Could you reproduce, from the records below, everything from the line with "Daily Deals (66, 18)" down to the line with "Returns And Refunds (36, 2446)", keeping both of those lines and changing nothing?

# GIVEN RECORDS:
● ● ●
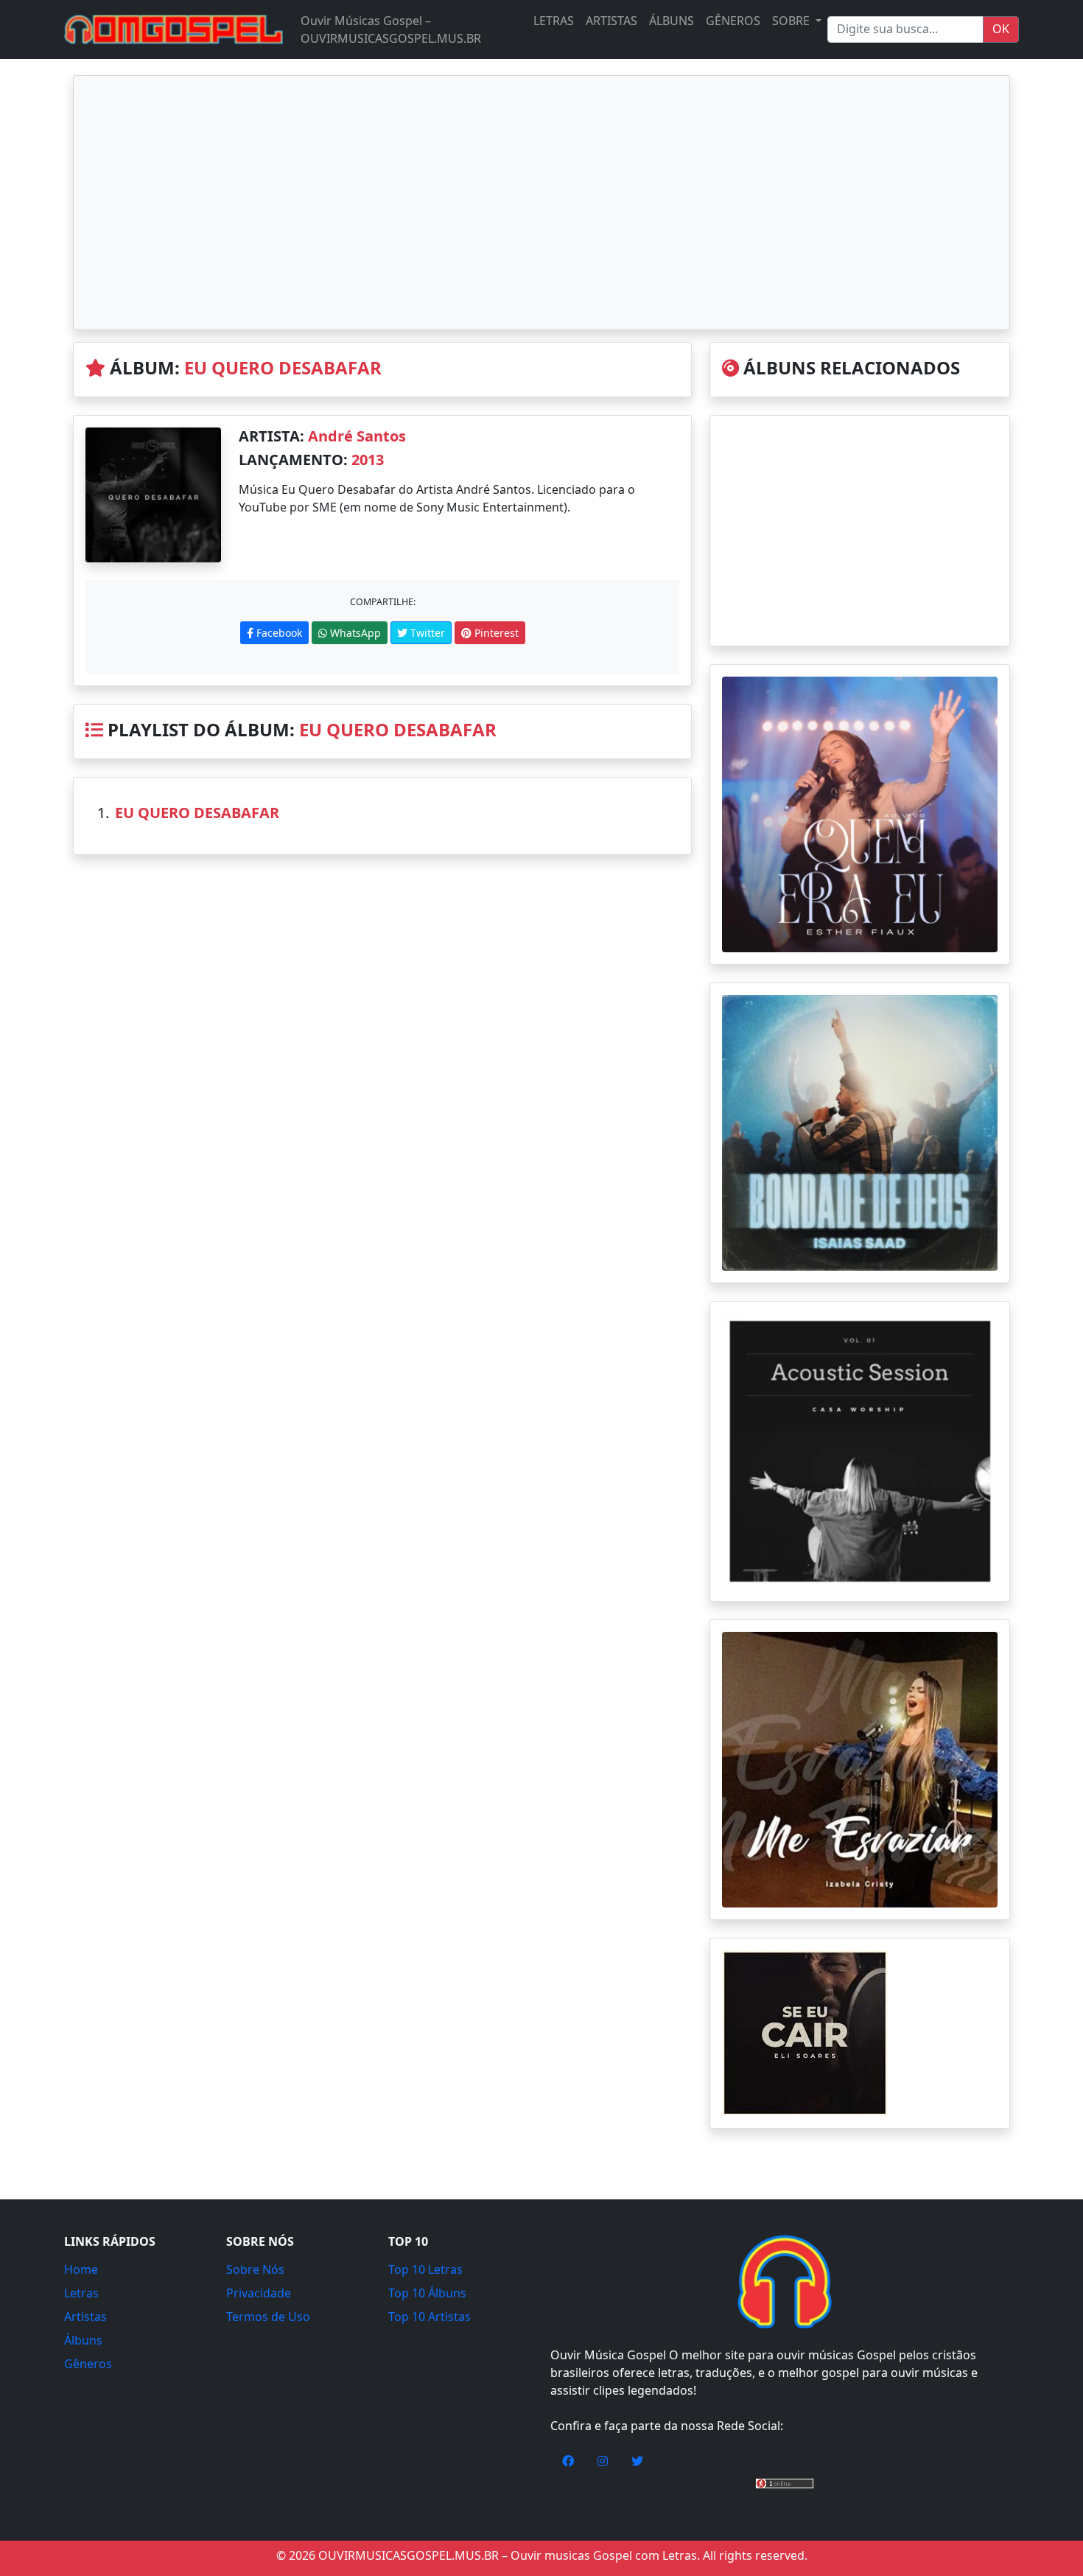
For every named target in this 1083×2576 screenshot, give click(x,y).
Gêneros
● ● ●
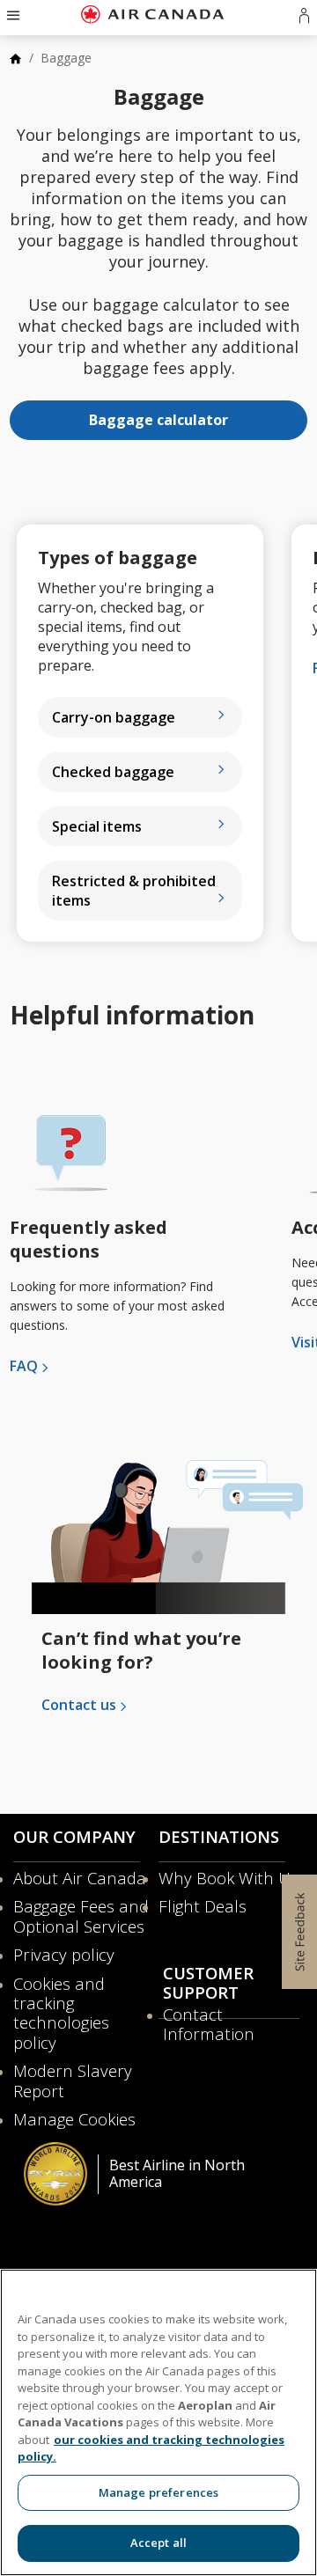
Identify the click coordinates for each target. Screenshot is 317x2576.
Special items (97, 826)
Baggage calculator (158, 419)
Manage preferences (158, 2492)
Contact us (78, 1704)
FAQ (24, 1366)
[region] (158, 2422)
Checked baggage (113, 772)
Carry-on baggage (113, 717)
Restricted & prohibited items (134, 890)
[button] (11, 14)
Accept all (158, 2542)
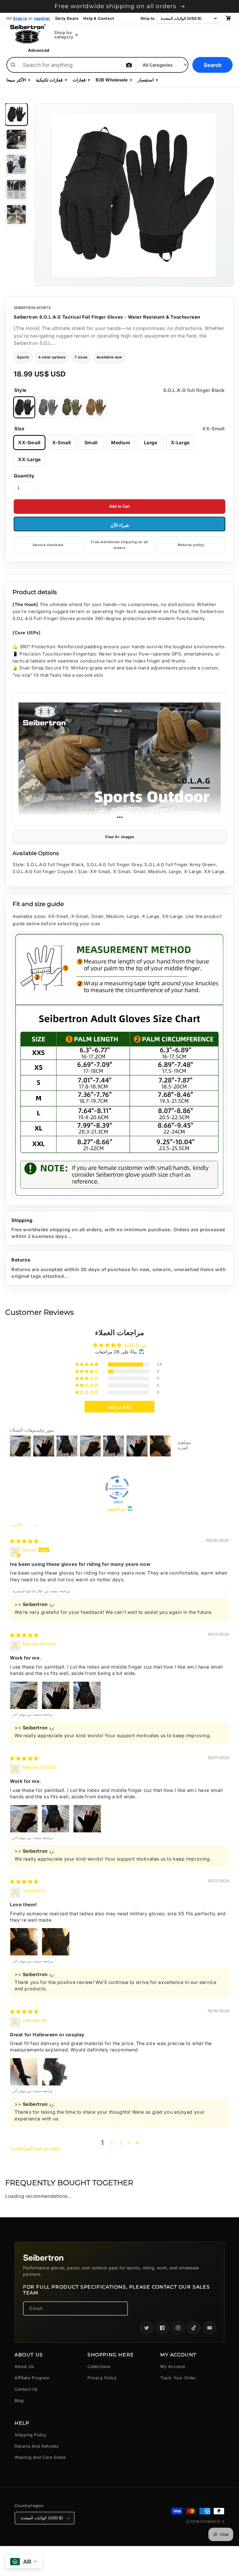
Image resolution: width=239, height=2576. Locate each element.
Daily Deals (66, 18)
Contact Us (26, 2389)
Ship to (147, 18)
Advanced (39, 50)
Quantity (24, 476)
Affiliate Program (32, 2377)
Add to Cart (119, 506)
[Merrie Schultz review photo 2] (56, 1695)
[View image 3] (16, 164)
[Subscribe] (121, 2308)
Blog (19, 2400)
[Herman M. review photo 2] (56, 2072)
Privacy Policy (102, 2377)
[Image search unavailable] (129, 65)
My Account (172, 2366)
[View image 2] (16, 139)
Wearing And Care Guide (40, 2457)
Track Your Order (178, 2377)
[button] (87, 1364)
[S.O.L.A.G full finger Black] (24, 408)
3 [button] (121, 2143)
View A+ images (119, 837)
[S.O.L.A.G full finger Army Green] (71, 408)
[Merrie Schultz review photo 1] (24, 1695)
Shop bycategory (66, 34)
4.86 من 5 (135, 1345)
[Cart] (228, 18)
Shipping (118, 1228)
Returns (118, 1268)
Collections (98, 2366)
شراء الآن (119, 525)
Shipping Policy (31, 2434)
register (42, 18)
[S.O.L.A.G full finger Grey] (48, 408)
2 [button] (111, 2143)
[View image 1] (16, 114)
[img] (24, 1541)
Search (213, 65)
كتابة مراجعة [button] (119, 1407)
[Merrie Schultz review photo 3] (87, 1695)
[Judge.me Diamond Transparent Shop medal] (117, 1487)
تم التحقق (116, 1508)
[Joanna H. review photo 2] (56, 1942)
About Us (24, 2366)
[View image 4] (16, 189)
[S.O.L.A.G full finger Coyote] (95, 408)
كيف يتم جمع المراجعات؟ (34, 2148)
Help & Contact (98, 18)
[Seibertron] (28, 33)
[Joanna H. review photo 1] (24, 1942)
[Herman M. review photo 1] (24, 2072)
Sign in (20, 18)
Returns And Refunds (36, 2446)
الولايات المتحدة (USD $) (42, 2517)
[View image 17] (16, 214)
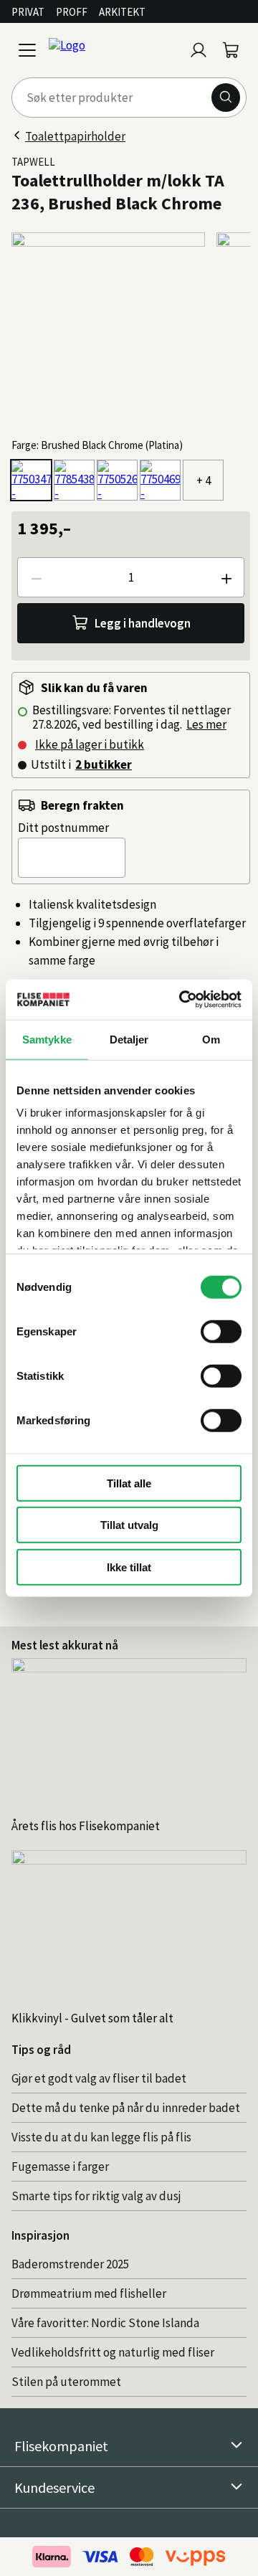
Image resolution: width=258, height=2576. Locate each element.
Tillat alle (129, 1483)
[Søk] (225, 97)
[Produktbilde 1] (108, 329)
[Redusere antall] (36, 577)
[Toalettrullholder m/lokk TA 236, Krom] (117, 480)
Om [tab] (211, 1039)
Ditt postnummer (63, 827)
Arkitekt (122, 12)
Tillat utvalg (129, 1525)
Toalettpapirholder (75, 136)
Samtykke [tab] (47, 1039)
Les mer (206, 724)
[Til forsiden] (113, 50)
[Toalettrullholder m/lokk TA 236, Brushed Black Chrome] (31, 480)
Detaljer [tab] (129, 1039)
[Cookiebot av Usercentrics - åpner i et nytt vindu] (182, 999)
● ● ●
# YOUR SOLUTION:
Daily Deals (66, 18)
Contact Us (26, 2389)
Ship to (147, 18)
Advanced (39, 50)
Quantity (24, 476)
Affiliate Program (32, 2377)
Add to Cart (119, 506)
[Merrie Schultz review photo 2] (56, 1695)
[View image 3] (16, 164)
[Subscribe] (121, 2308)
Blog (19, 2400)
[Herman M. review photo 2] (56, 2072)
Privacy Policy (102, 2377)
[Image search unavailable] (129, 65)
My Account (172, 2366)
[View image 2] (16, 139)
Wearing And Care Guide (40, 2457)
Track Your Order (178, 2377)
[button] (87, 1364)
[S.O.L.A.G full finger Black] (24, 408)
3 [button] (121, 2143)
View A+ images (119, 837)
[S.O.L.A.G full finger Army Green] (71, 408)
[Merrie Schultz review photo 1] (24, 1695)
Shop bycategory (66, 34)
4.86 من 5 (135, 1345)
[Cart] (228, 18)
Shipping (118, 1228)
Returns (118, 1268)
Collections (98, 2366)
شراء الآن (119, 525)
Shipping Policy (31, 2434)
register (42, 18)
[S.O.L.A.G full finger Grey] (48, 408)
2 [button] (111, 2143)
[View image 1] (16, 114)
[img] (24, 1541)
Search (213, 65)
كتابة مراجعة [button] (119, 1407)
[Merrie Schultz review photo 3] (87, 1695)
[Judge.me Diamond Transparent Shop medal] (117, 1487)
تم التحقق (116, 1508)
[Joanna H. review photo 2] (56, 1942)
About Us (24, 2366)
[View image 4] (16, 189)
[S.O.L.A.G full finger Coyote] (95, 408)
كيف يتم جمع المراجعات؟ (34, 2148)
Help & Contact (98, 18)
[Seibertron] (28, 33)
[Joanna H. review photo 1] (24, 1942)
[Herman M. review photo 1] (24, 2072)
Sign in (20, 18)
Returns And Refunds (36, 2446)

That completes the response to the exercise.